Only one stretch of the data below should be repeated: the lines from the line containing "[button] (904, 18)" through the line containing "check them out here! (103, 759)", inclusive, exactly as they are.

————————

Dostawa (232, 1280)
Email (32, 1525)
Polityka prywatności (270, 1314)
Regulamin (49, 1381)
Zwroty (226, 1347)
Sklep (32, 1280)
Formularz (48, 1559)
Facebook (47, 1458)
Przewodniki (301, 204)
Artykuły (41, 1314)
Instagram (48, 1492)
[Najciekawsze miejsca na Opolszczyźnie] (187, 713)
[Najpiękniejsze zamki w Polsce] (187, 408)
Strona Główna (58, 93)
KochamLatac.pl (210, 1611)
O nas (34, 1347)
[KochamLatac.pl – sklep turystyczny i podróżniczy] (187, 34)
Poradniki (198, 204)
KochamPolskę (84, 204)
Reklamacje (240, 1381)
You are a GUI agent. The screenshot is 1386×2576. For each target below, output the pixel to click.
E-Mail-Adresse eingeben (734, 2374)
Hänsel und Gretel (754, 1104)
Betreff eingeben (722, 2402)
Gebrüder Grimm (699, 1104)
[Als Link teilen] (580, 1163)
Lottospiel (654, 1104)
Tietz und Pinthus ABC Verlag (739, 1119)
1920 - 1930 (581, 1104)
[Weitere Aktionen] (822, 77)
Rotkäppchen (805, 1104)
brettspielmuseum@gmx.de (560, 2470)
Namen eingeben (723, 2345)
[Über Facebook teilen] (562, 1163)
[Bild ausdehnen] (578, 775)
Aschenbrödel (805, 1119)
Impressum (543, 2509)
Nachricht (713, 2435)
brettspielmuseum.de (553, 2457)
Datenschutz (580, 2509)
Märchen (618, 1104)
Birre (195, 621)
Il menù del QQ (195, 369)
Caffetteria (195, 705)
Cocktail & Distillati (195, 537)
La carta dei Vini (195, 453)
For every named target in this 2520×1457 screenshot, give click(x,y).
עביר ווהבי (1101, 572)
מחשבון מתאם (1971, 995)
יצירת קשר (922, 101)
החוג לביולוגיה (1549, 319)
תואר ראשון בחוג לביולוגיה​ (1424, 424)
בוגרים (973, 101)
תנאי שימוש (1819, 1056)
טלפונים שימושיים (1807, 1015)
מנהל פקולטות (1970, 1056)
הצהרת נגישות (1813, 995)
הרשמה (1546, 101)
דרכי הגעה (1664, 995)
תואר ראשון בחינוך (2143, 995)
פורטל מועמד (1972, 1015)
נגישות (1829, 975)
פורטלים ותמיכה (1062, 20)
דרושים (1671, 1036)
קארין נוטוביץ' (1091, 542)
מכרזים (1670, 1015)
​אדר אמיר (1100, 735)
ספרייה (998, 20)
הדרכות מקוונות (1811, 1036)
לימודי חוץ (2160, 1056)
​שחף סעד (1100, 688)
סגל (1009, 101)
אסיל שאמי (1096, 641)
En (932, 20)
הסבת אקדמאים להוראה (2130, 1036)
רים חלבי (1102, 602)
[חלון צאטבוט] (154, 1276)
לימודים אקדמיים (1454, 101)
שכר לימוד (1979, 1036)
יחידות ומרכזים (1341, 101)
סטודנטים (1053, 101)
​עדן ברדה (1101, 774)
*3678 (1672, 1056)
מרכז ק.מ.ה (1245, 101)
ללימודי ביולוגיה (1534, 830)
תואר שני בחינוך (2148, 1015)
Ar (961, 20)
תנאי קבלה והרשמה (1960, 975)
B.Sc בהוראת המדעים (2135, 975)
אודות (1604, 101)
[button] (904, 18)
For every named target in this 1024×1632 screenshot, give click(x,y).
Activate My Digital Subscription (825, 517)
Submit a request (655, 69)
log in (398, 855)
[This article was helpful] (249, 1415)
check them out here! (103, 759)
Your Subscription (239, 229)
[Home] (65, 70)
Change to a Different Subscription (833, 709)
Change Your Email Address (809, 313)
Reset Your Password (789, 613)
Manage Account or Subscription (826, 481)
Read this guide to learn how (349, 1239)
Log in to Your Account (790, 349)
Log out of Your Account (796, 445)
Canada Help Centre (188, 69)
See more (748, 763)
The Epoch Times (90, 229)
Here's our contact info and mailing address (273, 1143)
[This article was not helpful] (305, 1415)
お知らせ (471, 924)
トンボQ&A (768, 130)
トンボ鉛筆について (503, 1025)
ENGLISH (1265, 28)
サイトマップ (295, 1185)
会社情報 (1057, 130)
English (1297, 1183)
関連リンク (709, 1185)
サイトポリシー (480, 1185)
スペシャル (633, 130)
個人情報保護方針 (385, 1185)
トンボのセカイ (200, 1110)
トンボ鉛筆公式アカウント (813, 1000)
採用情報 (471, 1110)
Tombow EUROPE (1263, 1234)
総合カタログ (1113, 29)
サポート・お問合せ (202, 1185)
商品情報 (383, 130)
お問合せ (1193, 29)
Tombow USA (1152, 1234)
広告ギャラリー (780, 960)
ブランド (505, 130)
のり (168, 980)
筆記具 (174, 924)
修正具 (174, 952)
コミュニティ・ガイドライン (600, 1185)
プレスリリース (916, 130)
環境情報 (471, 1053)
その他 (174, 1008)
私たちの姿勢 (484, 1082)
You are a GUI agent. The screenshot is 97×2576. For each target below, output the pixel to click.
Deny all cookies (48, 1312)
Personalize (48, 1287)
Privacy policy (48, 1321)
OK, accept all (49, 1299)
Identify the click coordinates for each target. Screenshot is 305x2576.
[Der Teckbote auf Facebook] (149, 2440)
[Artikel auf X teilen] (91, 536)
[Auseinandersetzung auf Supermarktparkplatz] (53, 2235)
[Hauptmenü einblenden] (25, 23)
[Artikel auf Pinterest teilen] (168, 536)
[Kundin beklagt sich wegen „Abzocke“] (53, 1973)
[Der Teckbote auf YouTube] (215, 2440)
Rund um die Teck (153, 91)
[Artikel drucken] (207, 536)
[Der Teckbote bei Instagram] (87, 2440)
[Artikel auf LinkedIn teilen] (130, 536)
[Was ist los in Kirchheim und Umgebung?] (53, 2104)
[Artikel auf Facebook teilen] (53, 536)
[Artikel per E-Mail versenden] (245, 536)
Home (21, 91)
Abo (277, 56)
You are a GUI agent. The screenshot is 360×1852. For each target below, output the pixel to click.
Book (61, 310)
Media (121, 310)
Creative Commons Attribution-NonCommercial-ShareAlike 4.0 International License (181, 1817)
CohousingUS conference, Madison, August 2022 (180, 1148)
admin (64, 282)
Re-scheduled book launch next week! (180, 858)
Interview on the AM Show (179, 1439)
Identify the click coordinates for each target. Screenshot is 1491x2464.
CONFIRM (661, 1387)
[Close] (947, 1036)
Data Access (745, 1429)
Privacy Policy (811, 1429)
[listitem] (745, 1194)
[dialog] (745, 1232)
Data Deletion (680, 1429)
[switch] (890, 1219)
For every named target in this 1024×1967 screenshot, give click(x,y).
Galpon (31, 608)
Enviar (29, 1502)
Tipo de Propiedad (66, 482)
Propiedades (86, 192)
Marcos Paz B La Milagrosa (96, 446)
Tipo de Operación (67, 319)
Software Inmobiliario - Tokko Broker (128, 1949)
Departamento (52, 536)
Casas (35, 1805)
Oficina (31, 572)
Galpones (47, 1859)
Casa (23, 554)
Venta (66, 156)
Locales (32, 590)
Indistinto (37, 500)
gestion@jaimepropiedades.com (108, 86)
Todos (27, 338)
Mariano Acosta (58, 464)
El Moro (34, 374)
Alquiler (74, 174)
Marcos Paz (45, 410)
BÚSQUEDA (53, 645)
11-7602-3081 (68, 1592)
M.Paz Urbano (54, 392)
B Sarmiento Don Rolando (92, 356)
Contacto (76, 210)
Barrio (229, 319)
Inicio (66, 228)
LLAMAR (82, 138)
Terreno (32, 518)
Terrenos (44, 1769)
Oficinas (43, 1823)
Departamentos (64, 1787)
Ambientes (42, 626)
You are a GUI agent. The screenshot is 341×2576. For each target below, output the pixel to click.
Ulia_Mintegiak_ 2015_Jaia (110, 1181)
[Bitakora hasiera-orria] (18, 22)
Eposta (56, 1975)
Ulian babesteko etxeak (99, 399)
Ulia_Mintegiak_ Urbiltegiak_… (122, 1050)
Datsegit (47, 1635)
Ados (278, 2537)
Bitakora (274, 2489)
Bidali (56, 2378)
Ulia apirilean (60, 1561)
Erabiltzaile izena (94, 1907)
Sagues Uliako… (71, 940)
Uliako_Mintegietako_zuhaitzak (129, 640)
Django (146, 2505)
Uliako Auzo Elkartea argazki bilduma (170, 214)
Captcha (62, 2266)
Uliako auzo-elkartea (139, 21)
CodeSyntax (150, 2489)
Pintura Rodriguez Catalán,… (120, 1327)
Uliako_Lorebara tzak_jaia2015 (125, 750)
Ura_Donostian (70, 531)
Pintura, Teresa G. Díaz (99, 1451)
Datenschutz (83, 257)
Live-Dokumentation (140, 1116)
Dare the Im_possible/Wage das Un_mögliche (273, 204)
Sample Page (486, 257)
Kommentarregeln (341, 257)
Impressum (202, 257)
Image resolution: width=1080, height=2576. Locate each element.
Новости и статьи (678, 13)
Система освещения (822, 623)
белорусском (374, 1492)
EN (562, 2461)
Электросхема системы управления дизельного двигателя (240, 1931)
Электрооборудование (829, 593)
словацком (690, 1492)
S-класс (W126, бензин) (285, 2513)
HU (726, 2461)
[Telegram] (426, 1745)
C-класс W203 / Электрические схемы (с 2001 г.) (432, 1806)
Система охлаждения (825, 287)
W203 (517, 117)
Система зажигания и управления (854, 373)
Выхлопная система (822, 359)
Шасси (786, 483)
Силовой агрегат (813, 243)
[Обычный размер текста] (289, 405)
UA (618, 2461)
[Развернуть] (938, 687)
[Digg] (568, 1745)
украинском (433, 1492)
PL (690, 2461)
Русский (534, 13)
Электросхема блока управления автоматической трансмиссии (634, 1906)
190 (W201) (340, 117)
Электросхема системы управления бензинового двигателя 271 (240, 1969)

————————

> _REPLY_:
[button] (904, 18)
For every named target in this 1024×1632 screenshot, give click(x,y).
Activate My Digital Subscription (825, 517)
Submit a request (655, 69)
log in (398, 855)
[This article was helpful] (249, 1415)
check them out here! (103, 759)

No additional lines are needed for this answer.